Flashing and Sealing Opening for Replacement Insert Windows
I’ve read a ton on how to flash and seal new windows when exterior trim is being removed or there is existing WRB to seal to, but having a hard time finding what to do with old house with no WRB or flashing, sash weight pockets, and replacement windows installed from inside.
I’m renovating a 1900 farmhouse in western Massachusetts and planning to replace original wood single pane double hung windows, probably with Marvin Elevate double hung double pane wood clad windows. The current window jambs are 1x wood with real 2x sill dadoed into them at the bottom at an angle. The side jambs are about three inches from the rough opening to allow space for the old sash weights. The side jambs have a number of openings in them: two pulleys for sash weights and panels cut in the jambs that I think were used to re-attach sash weights. Three pieces of wood held the two window sashes in place: the exterior stop attached to the end of the jamb, a parting bead, and an interior stop screwed into the jamb. We’re planning to remove the inside stops and parting beads and install the new replacement windows inside the existing jambs against the existing exterior stop, and finish with new jambs and sill attached inside to old.
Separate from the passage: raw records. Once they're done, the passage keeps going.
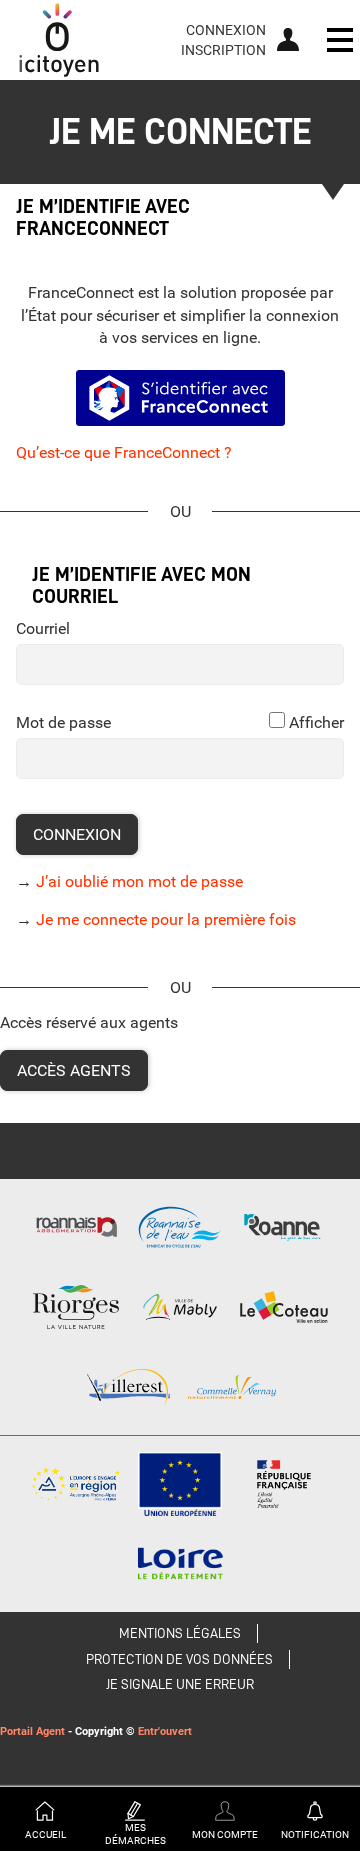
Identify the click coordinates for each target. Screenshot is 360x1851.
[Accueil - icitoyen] (59, 40)
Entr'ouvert (165, 1731)
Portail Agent (32, 1731)
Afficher (316, 722)
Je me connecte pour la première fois (166, 919)
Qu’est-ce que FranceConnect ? (124, 452)
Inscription (223, 50)
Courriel (43, 628)
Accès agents (74, 1070)
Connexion (226, 30)
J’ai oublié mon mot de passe (139, 881)
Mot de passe (63, 722)
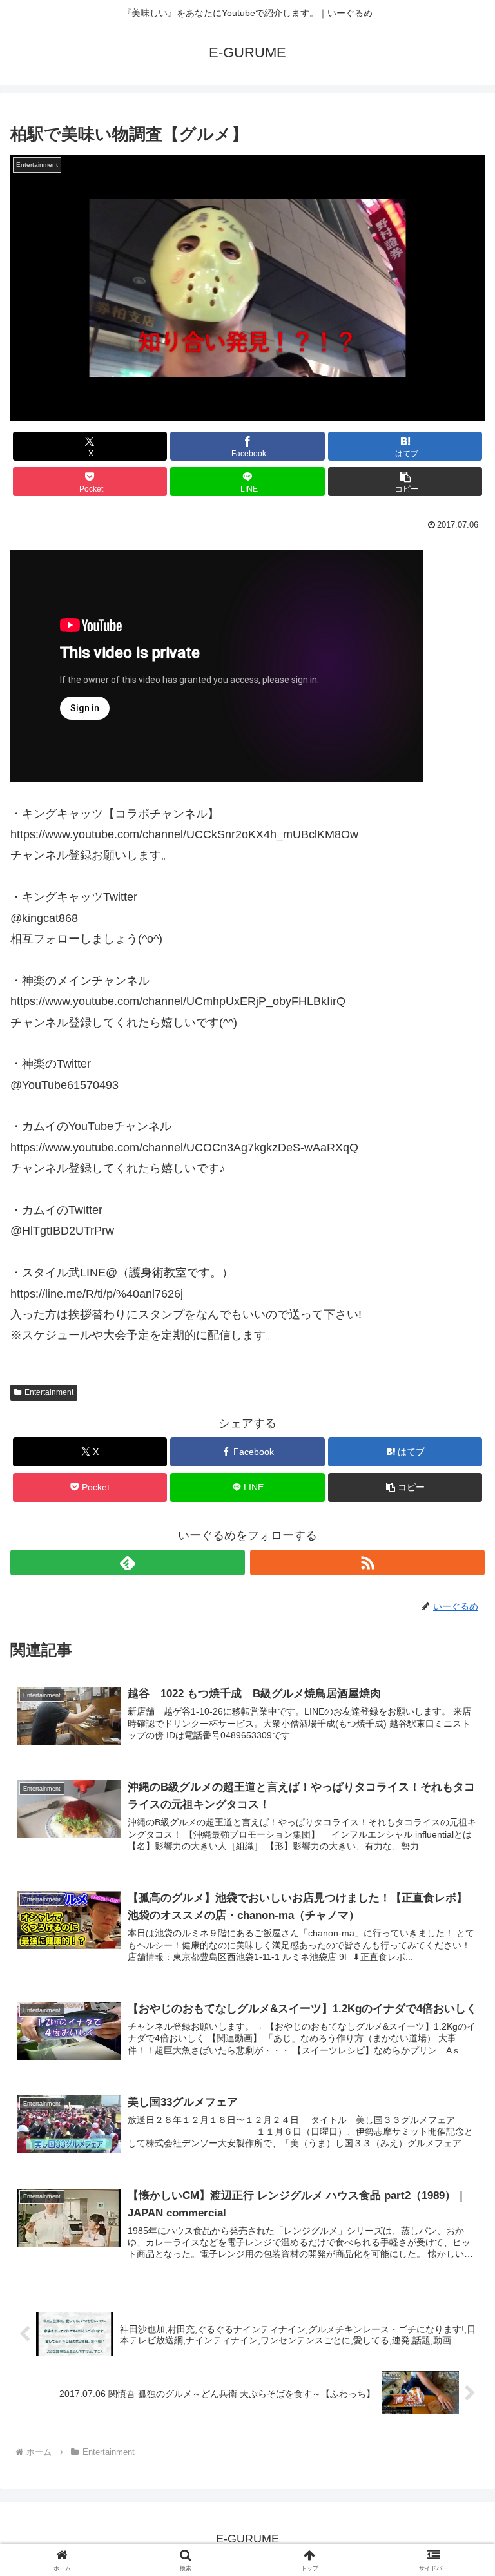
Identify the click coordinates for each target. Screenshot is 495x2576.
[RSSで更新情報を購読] (367, 1562)
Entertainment (48, 1392)
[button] (405, 481)
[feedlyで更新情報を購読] (127, 1562)
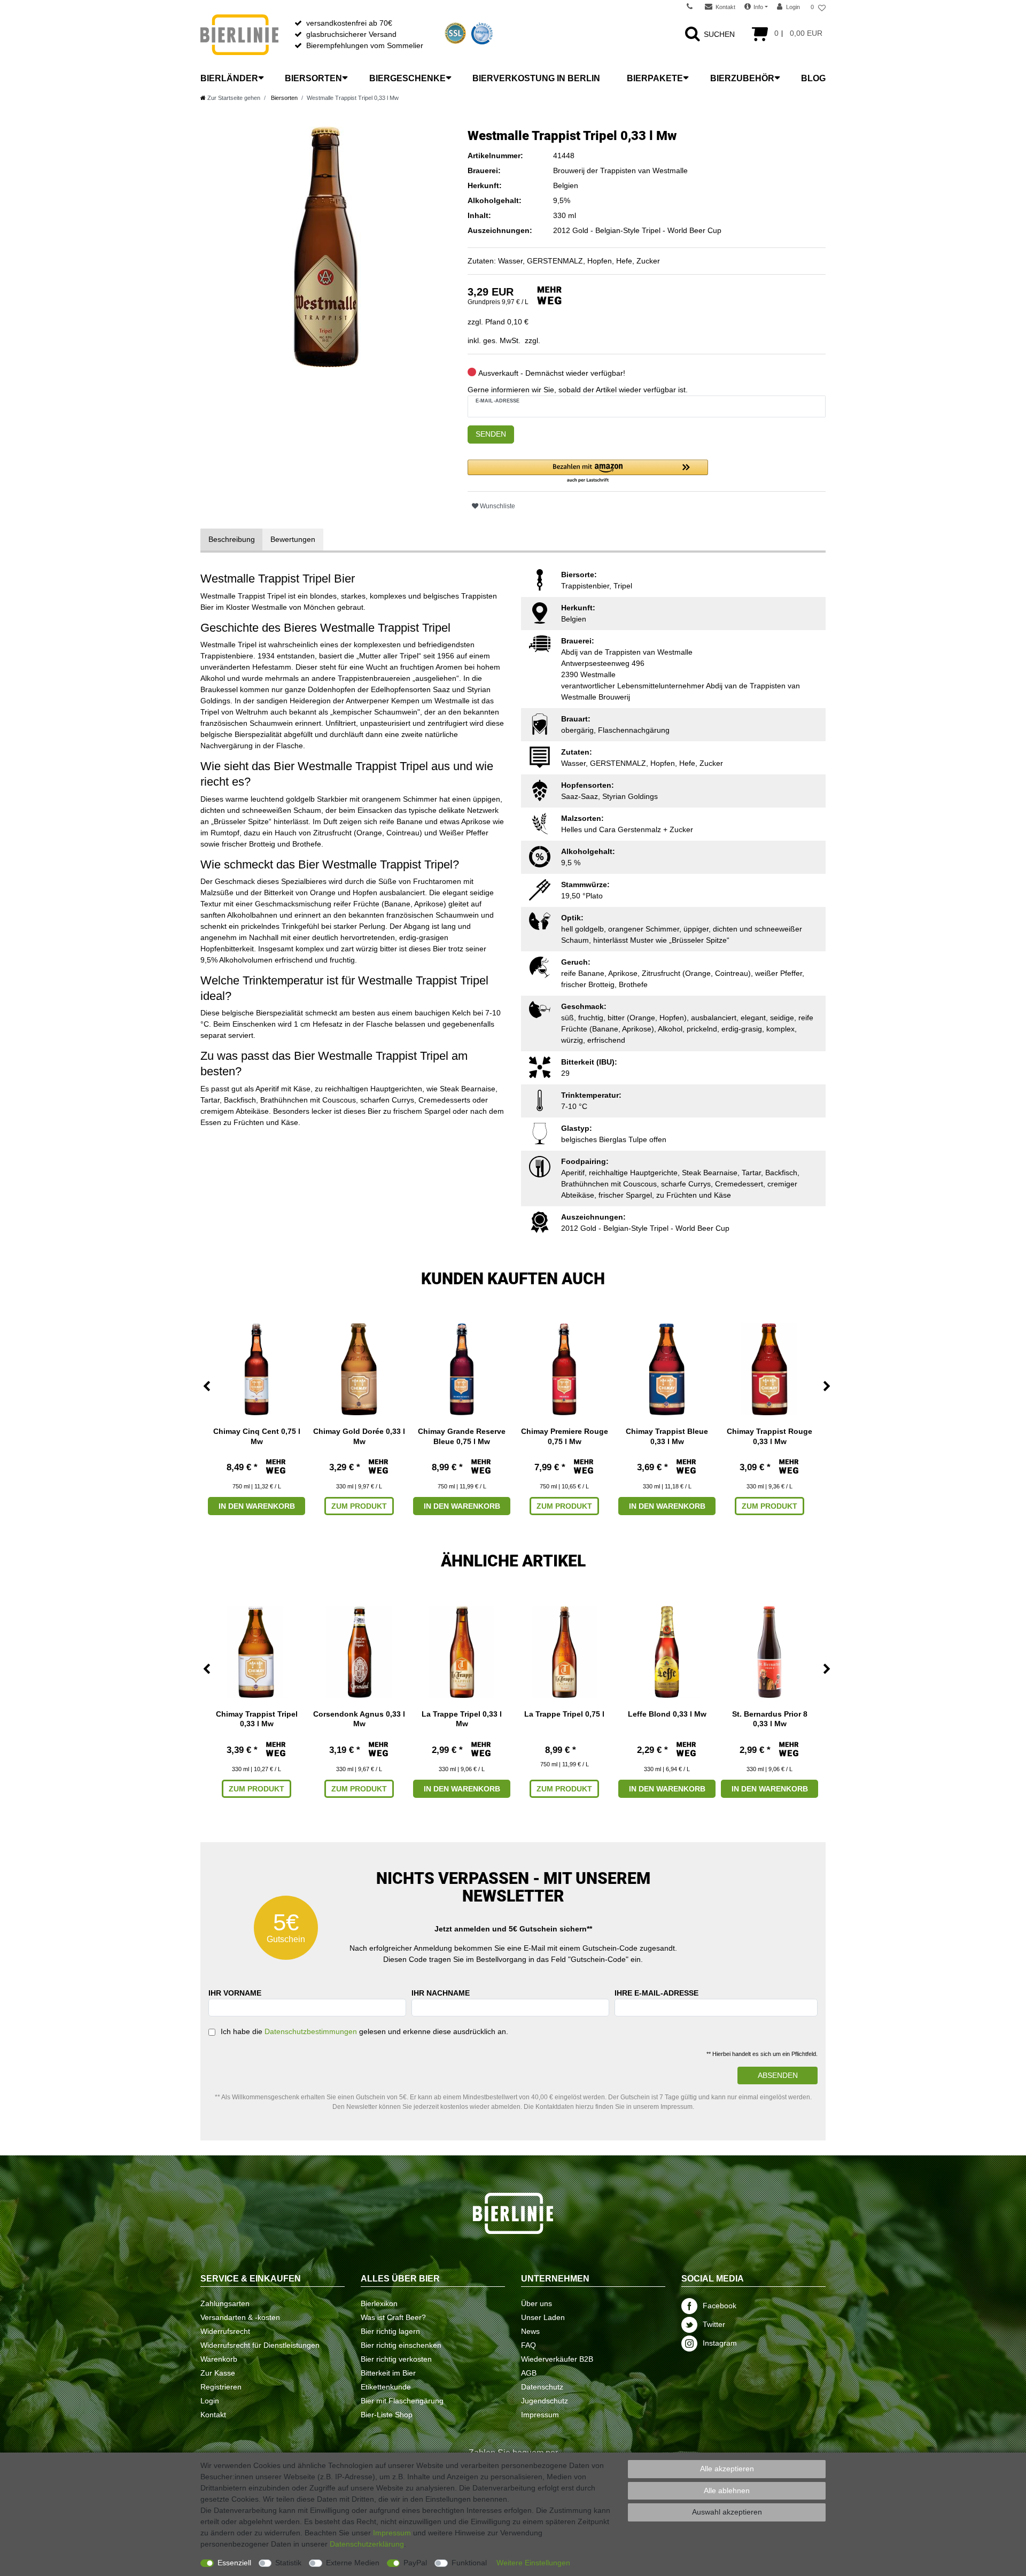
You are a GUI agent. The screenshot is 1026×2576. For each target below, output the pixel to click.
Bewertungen (292, 539)
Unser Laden (543, 2317)
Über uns (536, 2303)
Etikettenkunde (386, 2387)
Outside: The exterior sheathing stops at the end of the rough opening; the gap between the rough opening and the window is covered by exterior window trim that appears to be nailed to the sheathing on one side and the exterior stop on the other side and then covered with metal coil stock. Our siding is wood shingles covered by another layer of cement shingles with what looks like metal L flashing between siding and window trim. We are planning to leave the siding and window trim in place and finish trim with new metal coil stock once the new windows are installed.
Inside: We’re removing the plaster and lathe on exterior walls to insulate from the inside, then planning to put a continuous layer of taped foil faced polyiso insulation across studs as air barrier, then build a 2×3 wall inside that for services and additional insulation. Probably going to fill the sash weight cavities with spray foam (thinking I’ll do it with 2 part froth pack or similar). The continuous polyiso should then run over the sash weight cavity to the old jamb.
So trying to figure out best way to flash and air seal. Current thinking:
1. Use flashing tape to cover old jamb from exterior stop in and seal to the interior polyiso. I’ve seen a lot of recommendations for 3M 8067 Flashing Tape as a good balance between quality and cost.
2. Remove old coil stock and use liquid flashing to cover original window trim, sill and exterior stop, connecting to the flashing tape inside the jamb. This will be covered by new metal coil stock running along the trim and into the window. Thinking about using a liquid flashing that can be rolled rather than thicker versions that require troweling would be efficient.
3. Cover sill with liquid flashing and then tape inside of sill to polyiso.
4. Caulk back of exterior stop when new window installed.
5. Caulk interior of window to sill, leaving exterior side open to drain.
6. Spray foam gap between new windows and old.
I’d love any and all feedback on approach, materials, etc. and any alternative suggestions. Thanks.
p.s. pictures show old storm windows, which will be removed.